How many lines in the entries below contain the string "arrow"? Case matters. Reply with the number alone.

- [MATERIAL FOR THIS EXERCISE]:
####

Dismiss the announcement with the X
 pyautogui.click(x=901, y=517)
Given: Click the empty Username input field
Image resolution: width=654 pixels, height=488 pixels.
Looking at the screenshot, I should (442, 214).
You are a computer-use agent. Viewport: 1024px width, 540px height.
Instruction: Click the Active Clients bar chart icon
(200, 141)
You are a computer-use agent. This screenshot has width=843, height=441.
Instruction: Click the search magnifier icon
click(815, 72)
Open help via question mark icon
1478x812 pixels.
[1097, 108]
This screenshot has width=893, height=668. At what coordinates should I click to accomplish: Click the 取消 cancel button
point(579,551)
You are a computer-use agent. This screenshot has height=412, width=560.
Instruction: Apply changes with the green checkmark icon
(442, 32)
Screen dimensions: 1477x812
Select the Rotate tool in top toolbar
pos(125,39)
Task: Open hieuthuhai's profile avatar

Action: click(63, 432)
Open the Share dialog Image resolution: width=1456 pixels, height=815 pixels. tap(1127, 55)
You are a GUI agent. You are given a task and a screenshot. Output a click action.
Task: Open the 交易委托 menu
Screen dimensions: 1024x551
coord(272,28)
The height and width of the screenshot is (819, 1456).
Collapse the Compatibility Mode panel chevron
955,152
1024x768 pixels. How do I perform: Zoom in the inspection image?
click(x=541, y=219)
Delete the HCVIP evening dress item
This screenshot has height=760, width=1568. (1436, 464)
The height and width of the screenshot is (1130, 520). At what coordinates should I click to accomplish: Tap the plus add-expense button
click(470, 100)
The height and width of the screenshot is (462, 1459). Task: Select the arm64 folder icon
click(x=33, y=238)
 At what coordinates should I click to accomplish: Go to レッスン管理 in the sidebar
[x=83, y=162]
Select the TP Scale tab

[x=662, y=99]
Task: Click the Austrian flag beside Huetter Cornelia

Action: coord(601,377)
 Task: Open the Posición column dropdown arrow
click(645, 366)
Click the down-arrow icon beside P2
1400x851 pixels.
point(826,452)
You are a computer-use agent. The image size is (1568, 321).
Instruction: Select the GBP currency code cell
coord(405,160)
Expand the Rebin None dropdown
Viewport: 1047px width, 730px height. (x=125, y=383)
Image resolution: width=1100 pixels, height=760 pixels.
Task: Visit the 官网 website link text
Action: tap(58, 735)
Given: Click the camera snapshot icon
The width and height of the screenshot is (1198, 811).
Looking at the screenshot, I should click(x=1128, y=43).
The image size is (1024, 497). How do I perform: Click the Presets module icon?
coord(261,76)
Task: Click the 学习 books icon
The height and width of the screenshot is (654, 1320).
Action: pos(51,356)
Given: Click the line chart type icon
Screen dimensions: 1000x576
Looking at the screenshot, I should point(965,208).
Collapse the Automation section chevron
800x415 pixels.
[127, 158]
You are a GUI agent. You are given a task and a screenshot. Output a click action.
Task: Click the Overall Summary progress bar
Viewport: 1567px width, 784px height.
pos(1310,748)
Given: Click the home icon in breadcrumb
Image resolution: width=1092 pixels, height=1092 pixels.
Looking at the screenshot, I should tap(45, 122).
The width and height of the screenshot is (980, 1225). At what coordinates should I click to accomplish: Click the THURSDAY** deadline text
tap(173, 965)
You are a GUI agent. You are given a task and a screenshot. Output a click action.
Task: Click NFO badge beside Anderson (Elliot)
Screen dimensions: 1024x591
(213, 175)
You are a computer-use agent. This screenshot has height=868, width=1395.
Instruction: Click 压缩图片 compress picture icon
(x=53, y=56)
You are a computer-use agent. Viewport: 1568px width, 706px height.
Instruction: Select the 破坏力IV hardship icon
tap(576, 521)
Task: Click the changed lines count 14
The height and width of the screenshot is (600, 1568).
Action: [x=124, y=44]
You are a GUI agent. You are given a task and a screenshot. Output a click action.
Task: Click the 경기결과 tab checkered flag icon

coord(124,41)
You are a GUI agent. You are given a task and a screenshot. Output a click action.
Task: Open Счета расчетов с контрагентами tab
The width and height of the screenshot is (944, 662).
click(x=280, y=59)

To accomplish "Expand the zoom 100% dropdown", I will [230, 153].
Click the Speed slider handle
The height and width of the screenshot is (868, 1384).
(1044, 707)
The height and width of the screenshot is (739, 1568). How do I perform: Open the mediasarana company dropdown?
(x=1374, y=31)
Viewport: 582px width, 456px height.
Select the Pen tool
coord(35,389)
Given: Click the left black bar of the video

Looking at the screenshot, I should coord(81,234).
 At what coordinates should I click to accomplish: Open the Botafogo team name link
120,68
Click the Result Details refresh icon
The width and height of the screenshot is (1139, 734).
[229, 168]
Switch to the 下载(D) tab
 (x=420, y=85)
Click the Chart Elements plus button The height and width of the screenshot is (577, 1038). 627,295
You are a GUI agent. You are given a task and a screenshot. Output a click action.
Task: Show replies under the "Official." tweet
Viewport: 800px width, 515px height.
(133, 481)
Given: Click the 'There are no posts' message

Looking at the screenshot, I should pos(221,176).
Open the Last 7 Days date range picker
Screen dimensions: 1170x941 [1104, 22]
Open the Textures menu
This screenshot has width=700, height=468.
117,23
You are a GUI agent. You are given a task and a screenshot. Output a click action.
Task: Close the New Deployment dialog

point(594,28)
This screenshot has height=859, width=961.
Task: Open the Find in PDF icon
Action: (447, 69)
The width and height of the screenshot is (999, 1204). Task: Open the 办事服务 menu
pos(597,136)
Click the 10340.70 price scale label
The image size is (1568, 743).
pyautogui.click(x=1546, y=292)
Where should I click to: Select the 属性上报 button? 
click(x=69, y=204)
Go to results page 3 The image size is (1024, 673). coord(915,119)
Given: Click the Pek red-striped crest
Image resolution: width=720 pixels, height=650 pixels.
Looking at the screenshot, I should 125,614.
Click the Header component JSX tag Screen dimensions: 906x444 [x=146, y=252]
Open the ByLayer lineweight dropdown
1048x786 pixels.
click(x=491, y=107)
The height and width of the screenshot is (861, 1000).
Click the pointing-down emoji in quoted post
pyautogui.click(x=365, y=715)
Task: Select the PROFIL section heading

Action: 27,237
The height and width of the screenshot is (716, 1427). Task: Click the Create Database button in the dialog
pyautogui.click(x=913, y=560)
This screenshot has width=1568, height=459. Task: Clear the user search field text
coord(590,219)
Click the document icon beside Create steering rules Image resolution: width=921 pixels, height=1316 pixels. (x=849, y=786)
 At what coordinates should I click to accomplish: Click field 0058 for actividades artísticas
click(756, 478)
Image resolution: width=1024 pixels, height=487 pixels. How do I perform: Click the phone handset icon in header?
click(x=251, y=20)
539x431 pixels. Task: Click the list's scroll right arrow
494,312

####

- [EXERCISE SOLUTION]: 3